Joe Brown in the Las Vegas Sun  (his last line is great!)


Also of note:


The Ann Powers in the LA Times


Dave Surratt of Las Vegas City Life posted a review that’s fascinating with its insult/accolade combos. He’s a critic who would normally post something scathing about a Cher show but now is making begrudging theories on why it’s now okay to like Cher.

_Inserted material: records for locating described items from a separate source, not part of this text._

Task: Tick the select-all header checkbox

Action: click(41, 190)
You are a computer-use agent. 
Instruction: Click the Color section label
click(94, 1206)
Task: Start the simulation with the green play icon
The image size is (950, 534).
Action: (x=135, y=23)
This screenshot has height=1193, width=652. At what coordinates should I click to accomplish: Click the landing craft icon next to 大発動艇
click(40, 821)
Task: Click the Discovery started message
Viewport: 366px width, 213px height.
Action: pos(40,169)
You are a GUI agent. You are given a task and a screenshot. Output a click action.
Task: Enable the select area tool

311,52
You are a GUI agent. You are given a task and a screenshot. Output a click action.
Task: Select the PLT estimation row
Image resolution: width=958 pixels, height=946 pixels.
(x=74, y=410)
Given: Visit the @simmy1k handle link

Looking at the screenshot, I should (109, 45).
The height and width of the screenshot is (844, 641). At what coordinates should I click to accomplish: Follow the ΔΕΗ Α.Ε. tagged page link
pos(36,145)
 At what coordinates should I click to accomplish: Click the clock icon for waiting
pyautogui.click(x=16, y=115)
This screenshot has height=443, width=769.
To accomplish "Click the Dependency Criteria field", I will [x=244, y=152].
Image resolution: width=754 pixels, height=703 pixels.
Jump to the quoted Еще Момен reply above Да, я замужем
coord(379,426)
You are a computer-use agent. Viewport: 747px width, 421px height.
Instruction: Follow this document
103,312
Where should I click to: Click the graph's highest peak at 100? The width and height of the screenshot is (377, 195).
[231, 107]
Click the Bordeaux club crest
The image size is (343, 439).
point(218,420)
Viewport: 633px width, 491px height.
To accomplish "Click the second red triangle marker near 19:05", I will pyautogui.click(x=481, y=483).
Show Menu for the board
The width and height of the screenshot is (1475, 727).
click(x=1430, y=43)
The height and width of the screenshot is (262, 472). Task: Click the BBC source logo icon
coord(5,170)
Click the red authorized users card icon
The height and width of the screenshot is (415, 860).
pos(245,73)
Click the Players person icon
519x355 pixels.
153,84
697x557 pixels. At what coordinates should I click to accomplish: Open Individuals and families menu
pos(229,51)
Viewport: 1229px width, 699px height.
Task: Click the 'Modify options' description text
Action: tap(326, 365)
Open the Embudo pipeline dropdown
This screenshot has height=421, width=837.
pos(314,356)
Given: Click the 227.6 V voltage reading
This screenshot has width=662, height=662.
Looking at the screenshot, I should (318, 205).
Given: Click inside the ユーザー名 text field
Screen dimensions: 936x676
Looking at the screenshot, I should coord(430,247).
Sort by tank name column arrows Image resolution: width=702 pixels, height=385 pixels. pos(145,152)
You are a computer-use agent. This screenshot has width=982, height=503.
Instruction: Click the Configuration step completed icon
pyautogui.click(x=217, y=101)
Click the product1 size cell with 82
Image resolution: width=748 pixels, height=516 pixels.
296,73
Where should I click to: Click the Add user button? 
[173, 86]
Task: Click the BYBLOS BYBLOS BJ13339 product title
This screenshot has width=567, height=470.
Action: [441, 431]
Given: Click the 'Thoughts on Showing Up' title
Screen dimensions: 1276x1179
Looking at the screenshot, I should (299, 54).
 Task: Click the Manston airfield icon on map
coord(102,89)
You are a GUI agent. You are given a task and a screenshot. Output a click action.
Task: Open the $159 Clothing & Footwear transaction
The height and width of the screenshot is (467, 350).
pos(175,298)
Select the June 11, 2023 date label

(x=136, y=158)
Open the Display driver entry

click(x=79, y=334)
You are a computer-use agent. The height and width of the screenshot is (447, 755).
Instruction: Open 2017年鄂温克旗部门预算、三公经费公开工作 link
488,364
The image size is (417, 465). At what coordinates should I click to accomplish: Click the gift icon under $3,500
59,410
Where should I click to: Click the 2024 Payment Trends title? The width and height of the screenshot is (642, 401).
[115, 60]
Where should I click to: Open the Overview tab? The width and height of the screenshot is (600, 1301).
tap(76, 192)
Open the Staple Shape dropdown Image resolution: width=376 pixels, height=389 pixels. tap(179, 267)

Again, I apologize for the length of this. How do you think I felt typing it all out with long fingernails? Now I need to get back to some wedding planning. Set a date before the fabulous California gay community books up all the wedding florists!


   

8 Comments

  1. Cher Scholar

    Yup…of the Farewell shows, I was at the very last Hollywood Bowl show. I also saw two shows at Staples Center in downtown LA, two at the MGM in Las Vegas, one in Anaheim and one out at Glen Helen pavilion where i was robbed of all my Cher-bootie. The fan behind me grabbed my bag from under my seat. Outrageous!

  2. jimmydeanpartee

    3 of the last 4 shows?
    OMG, how many Cher Concerts have you seen?
    Were you at the Hollywood Bowl?

  3. Cher Scholar

    Actually, she dropped even “The Way of Love” somewhere during the Farewell Tour. Three of the last four shows I saw in LA and Las Vegas didn’t include it.

  4. jimmydeanpartee

    the way of love has always been in the cher concerts….
    she needs to do more ballads and variety show stuff…

  5. Rosa61148

    Great review Mary
    I enjoyed your comments on The Way of Love.”I am happy to see a ballad in the show again. Shows like this need a breath, a zen moment from time to time”
    My only disappointment was loosing “Love Hurts”

  6. Robrt Pela

    Mary:
    What does it say about me that I looked forward all week to your musings on Mlle. LaPierre’s new show?
    Thank you for posting them. I wasn’t looking forward all that much to the Caesar’s show, but now that you’ve told us about it, I am. Clips of second-string Sixties hits (“It’s The Little Things”; “Sunny”)? I’m there!
    Thanks again.
    R.

  7. jimmydeanpartee

    thanks mary…. i think my favorite pics were the parking garage statues…..
    ANYWAY, even thought i would enjoy this concert and love to have it on DVD…. LET’s BE HONEST….
    after Cher talking about forever
    how this THEATRE was like no concert hall ever before offered and that a
    performer would be able to do the most amazing things here; WELL—-
    once again, CHER has recycled the same ole routines and songs, including some of the same costumes…. To me, that is a big disappointment…
    This is VEGAS!!!! not a concert tour based on her recent album and videos and movie… SHE SHOULD have drop all that commerical stuff(ie, we can hear and see her hit songs/videos from the privacy of our homes), we don’t need to keep paying for the same old things….
    SHE should have come up with different songs, including covers of stuff we’ve all wished for, a different entrance and surprises….. It, also, sounds to me like, she depended way to much on VIDEO.(once again, I have all those in my home to view.)
    AS Mary, said, CHER no longer has to prove herself. Cher could have done over-the-top things that have nothing to do with her own hit songs, videos and movies….
    Stuff that would have been
    memorable and refreshing…
    I feel it could have been more along the lines of the OLD variety shows… since that is what VEGAS is about…
    Cher should have been more personable, and live perhaps??????(think Babs and Bette, here… They offer their fans “themselves” in concert. NOT their latest hit song and video… and then, ok, thanks! Bye! Goodnight!)
    jimmy
    OL’ WELLLLLLLLL…

  8. youngbees

    Loved your review and I enjoyed reading ALL of it! More please!!!!
    Glad you had a great time Mary, can’t wait for August.